It is hardly an average day for the Dow Jones Industrial Average.
For the first time in nearly four years, the News Corp.-owned Dow Jones & Co. said it would change components in the 30-member Dow Jones Industrial Average on Feb. 19, installing Bank of America Corp. and Chevron Corp., and removing Altria and Honeywell.
The addition of the financial services giant and the energy behemoth are the first changes for the widely used 111-year-old stock index since April 8, 2004. Then, three of the 30 industrial stocks were replaced. Since then, the DJIA has become the property of News Corp.
“The catalyst for these changes is the restructuring in progress at Altria, which will result in a much smaller and more narrowly focused company,” said Marcus W. Brauchli, managing editor of The Wall Street Journal, which oversees the makeup of the Dow. “We saw that the financials industry was under-represented — notwithstanding the current turbulence — and that the oil and gas industry’s growing importance to the world economy called for another representative to join ExxonMobil Corp.”

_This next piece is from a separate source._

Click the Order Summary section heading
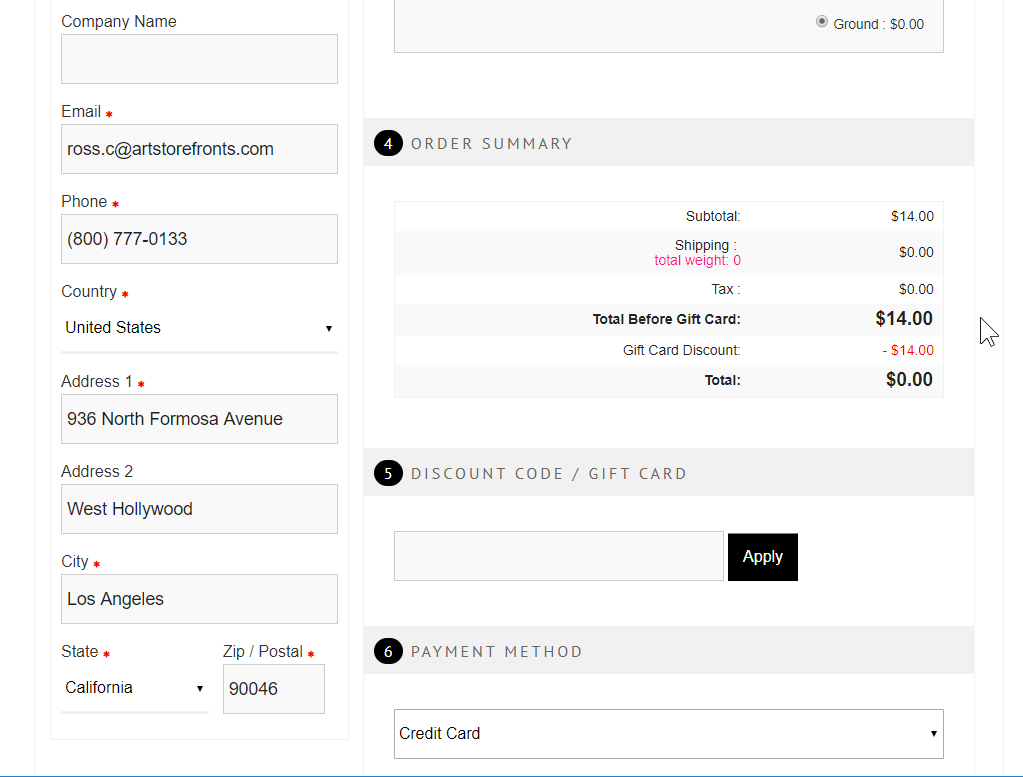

Altria, formerly Philip Morris Cos., has been in the industrial average since Oct. 30, 1985. It adopted its current name in 2003. Last year it spun off Kraft Foods Inc. It recently announced the spin-off next month of Philip Morris International Inc., which will leave it as a purely domestic tobacco company.
Honeywell is being dropped because it is the smallest of the industrials in terms of revenue and earnings, Dow Jones noted. “Additionally, the role of industrial companies relative to the overall stock market has been shrinking in recent years,” Brauchli said.

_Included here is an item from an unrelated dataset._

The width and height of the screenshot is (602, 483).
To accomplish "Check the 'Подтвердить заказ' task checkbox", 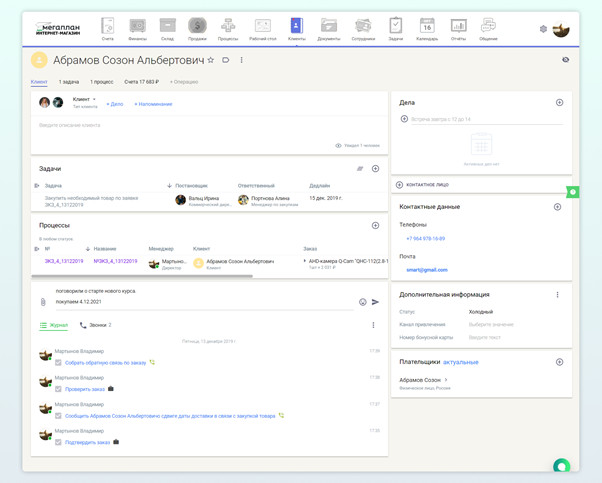I will click(x=59, y=442).
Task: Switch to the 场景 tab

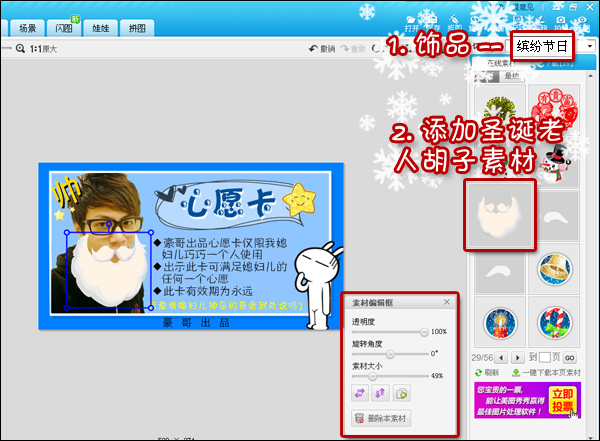Action: tap(28, 28)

AlliedSignal acquired Honeywell in late 1999 and adopted that name for the new entity. The predecessor of AlliedSignal was Allied Chemical & Dye Corp., formed in 1920 and added to The Dow on Dec. 7, 1925.
Chevron has been in the industrial average twice before. The first time, as Standard Oil Co. of California, was from February 1924 to August 1925. The company re-joined The Dow in 1930, but was replaced on Nov. 1, 1999. The Chevron name was adopted in 1984.

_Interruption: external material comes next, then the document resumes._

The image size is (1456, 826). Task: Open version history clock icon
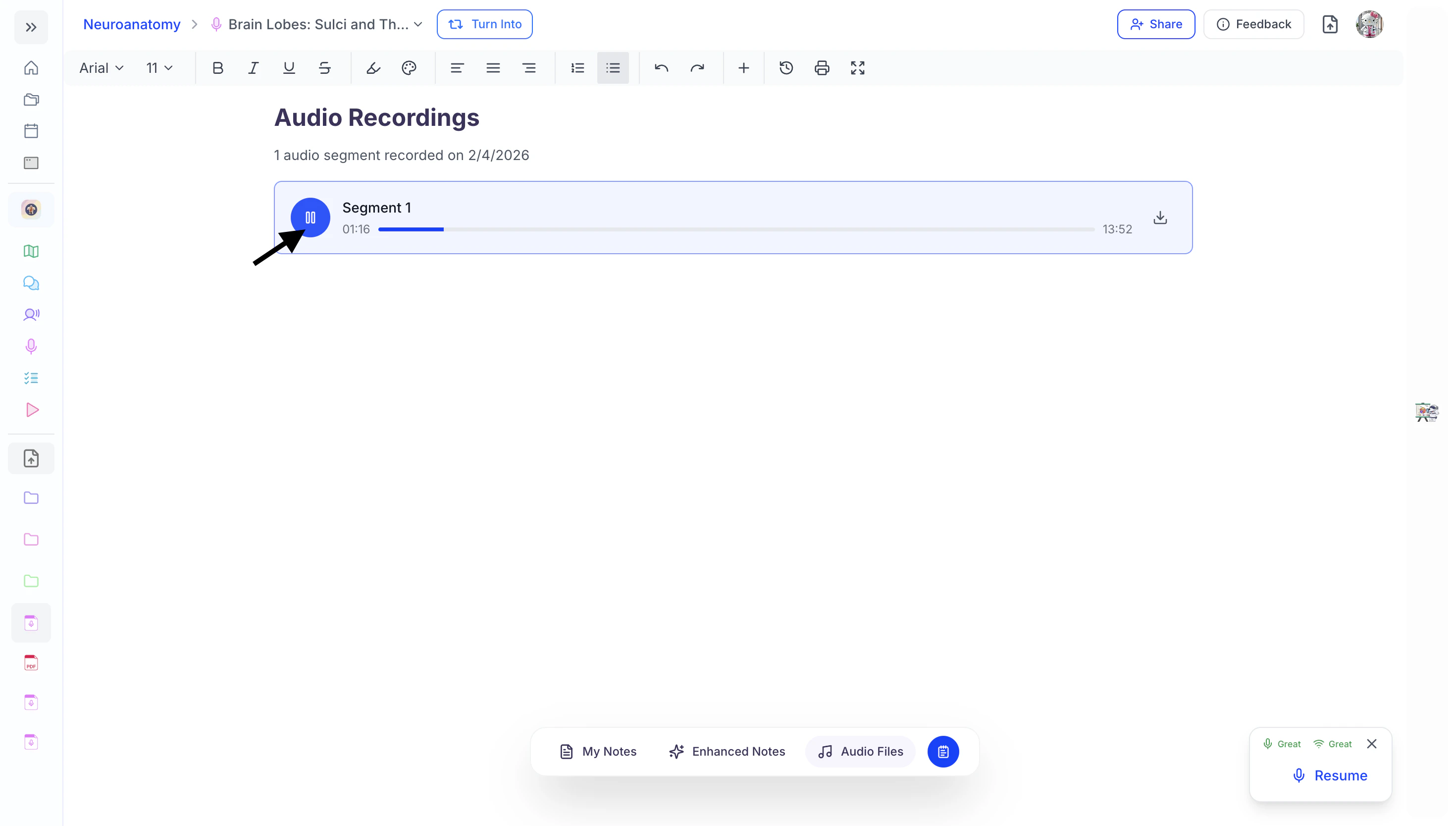(786, 68)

Of course, the changes won’t cause any disruption in the level of the index. The divisor used to calculate The Dow from its components’ prices on their respective home exchanges will be changed prior to the opening on Feb. 19. This procedure prevents any distortion in The Dow’s reflection of the U.S. stock market.
At about the time the change was announced, by the way, the DJIA was having another off day, at 12120.52, down 61.61.